By not mentioning the URL in other advertising, companies sabotage their online marketing teams. Although most major brands have the same root domain as their brand name, people still search, opening the door to competition. Bing, the new Microsoft search engine, may cause a shift in this practice of foregoing URL mentions, since their interface actually calls out direct competitors even when conducting a brand name search.
Two main reasons support brands trying harder to drive direct traffic to their domains URL inclusion in offline ads. First, people actually still type the brand into Google, fearing that they may end up on the wrong domain should they try to navigate directly. Second, direct traffic doesn’t always convert on the first try, so if the consumer enjoys the user experience and is provided with memorable calls to actions or benefits, he or she may end up using a search engine to find the site again.
Even though the predominant two-step purchase path in SEO analysis is where the first step is broad search and the second step is a direct visit, the traffic implications and ongoing search behavior down the path to conversion must be considered if leaving the URL out of offline creative planning. This is especially true for large brands with thousands of potential visits per day per category or line of business.
All that said, offline marketing alone, even without the mention of the URL, will affect search. The more that a brand places its products or benefits in front of potential consumers, the more likely that subsequent branded search behavior will occur.

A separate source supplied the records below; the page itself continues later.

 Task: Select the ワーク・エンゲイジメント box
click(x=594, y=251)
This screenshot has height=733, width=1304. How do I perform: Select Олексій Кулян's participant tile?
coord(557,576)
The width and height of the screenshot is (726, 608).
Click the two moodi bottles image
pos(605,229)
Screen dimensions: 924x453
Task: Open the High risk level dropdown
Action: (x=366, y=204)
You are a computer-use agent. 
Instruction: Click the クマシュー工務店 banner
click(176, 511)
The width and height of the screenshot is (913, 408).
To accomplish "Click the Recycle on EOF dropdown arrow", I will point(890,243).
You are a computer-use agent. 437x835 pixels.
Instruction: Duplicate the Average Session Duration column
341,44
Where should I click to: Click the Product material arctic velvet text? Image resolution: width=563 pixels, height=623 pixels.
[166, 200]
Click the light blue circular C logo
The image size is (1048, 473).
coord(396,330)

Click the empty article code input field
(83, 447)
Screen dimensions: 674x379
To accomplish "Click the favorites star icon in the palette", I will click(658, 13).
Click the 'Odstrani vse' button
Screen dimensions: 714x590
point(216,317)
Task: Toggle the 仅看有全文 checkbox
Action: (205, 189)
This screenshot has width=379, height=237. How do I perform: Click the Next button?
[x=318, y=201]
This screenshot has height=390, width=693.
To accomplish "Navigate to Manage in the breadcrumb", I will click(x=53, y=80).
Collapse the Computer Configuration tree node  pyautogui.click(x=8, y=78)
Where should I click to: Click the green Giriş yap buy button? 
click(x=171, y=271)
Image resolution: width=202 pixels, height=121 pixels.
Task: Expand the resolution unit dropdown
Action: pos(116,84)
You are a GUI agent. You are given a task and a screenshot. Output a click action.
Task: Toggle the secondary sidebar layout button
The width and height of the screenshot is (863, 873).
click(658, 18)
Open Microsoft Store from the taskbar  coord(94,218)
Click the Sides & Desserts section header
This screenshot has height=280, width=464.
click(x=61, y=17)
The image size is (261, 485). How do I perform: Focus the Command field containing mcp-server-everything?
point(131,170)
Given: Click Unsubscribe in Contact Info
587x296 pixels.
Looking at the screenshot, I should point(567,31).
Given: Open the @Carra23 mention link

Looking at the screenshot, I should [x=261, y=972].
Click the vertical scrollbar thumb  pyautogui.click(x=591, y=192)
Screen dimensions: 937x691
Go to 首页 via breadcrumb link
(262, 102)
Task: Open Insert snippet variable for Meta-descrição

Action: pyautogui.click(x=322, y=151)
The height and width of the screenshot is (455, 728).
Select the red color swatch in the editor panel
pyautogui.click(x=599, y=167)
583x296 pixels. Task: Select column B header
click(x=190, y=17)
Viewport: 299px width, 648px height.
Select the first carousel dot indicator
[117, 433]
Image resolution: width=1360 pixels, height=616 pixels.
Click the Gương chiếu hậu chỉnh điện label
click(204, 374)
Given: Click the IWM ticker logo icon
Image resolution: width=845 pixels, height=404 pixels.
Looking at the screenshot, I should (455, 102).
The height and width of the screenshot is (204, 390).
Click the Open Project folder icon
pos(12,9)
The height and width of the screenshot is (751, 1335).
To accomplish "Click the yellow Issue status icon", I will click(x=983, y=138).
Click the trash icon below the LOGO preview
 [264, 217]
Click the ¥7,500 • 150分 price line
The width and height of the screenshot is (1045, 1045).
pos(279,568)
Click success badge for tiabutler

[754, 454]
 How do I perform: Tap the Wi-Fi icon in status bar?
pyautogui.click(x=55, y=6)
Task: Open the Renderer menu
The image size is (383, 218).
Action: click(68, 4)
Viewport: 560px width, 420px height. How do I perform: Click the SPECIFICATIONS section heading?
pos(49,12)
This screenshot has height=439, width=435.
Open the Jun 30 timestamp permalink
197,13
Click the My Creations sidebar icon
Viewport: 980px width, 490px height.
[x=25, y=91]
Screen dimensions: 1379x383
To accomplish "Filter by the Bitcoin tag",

Integrated Segmentation – Reaching the Next Level
It is clear to those involved in large-scale advertising that there is a strong connection between all the components in the marketing mix. The next step is to ensure that each component speaks the same language to the same target markets. Just as they customize creative based on the marketing channel and likely target personas, advertisers have to think through the cycle. Having one voice or look and feel within ODA or offline marketing, but a completely different brand experience at the web, can lead to confusion and less trust.
Once marketers begin to understand exactly how their target consumers interact with different forms of advertising, and more insight into the paths typically followed to conversion, the big picture needs assessment to make sure everything flows smoothly and expectedly. This will lead to greater collective ROI, and continuously growing data samples to further refine strategies from.